Task description: Every record below should be printed exactly, except for the pictures.

Records for this exercise:
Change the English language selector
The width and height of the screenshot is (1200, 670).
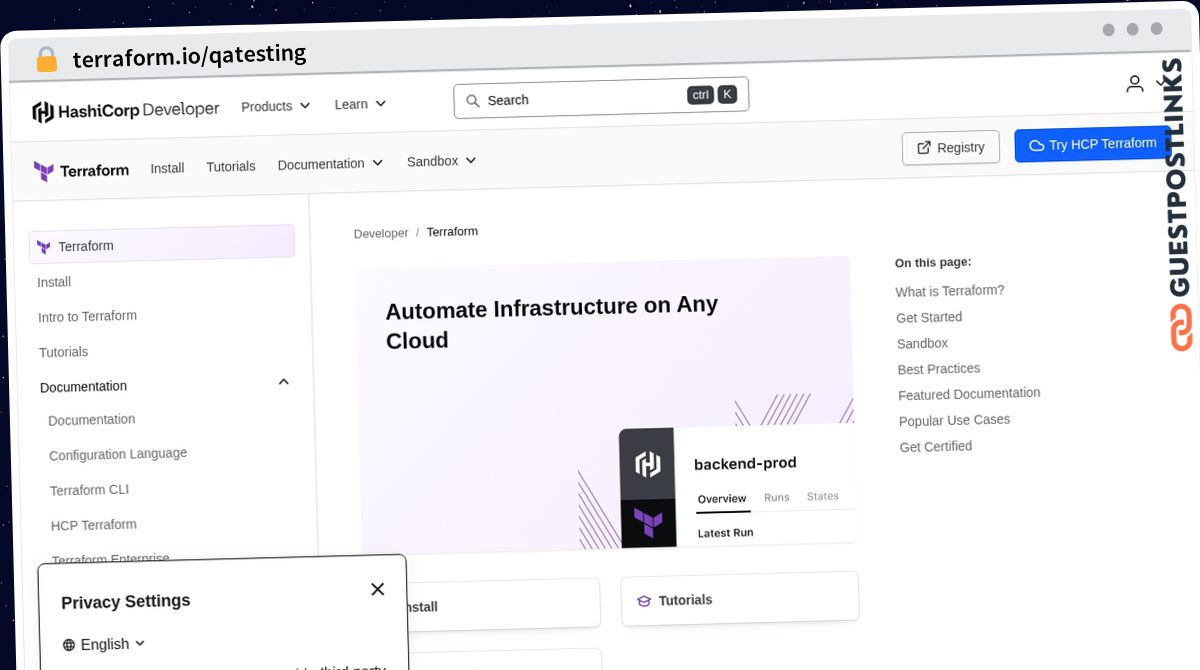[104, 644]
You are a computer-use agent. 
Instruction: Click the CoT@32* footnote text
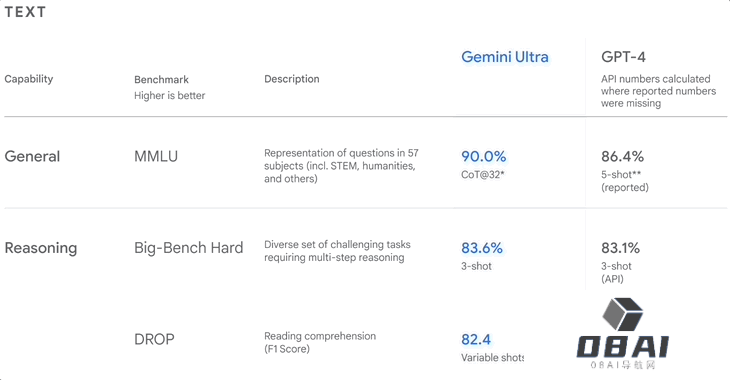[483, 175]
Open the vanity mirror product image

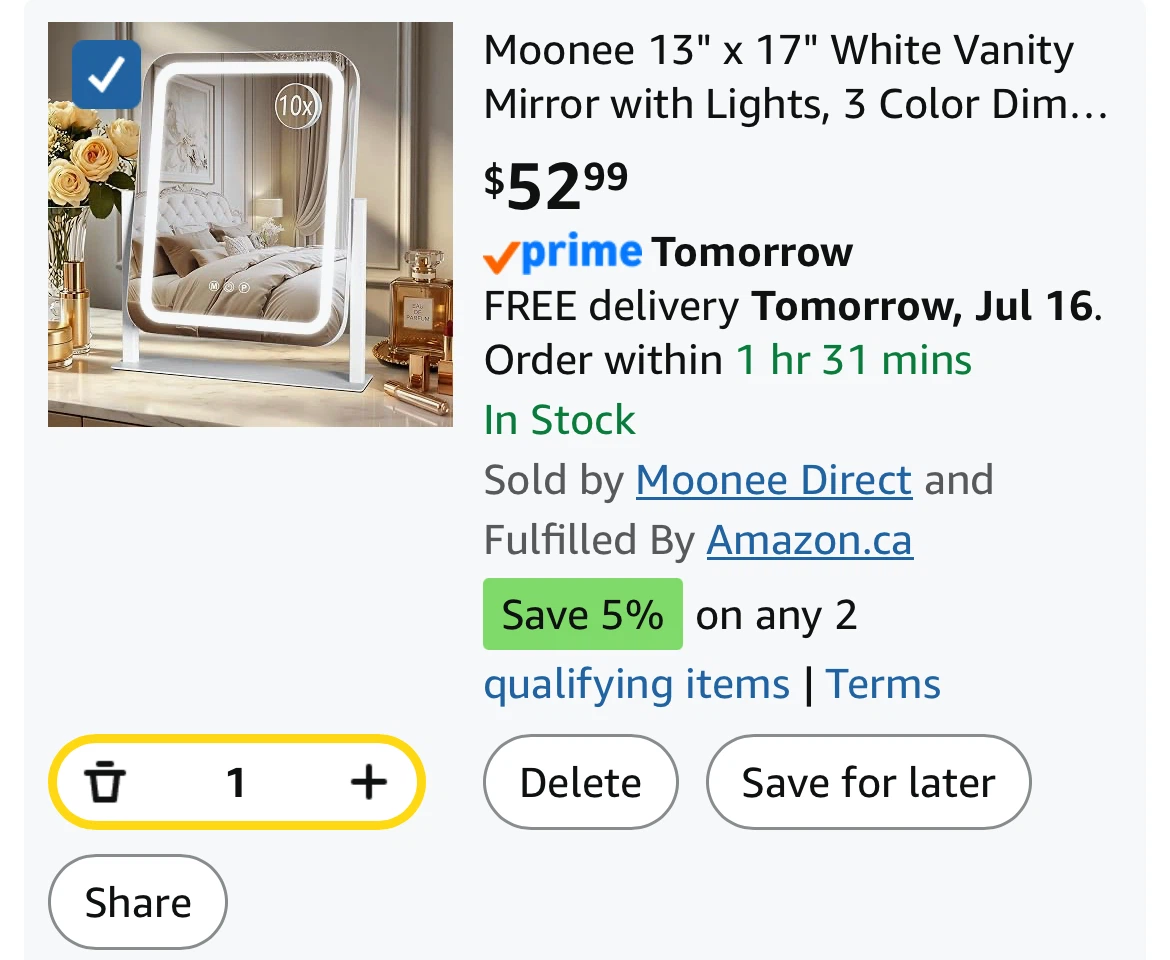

Answer to the problem:
Change the English language selector
The width and height of the screenshot is (1200, 670).
[104, 644]
You are a computer-use agent. 
Instruction: Click the CoT@32* footnote text
[483, 175]
Open the vanity mirror product image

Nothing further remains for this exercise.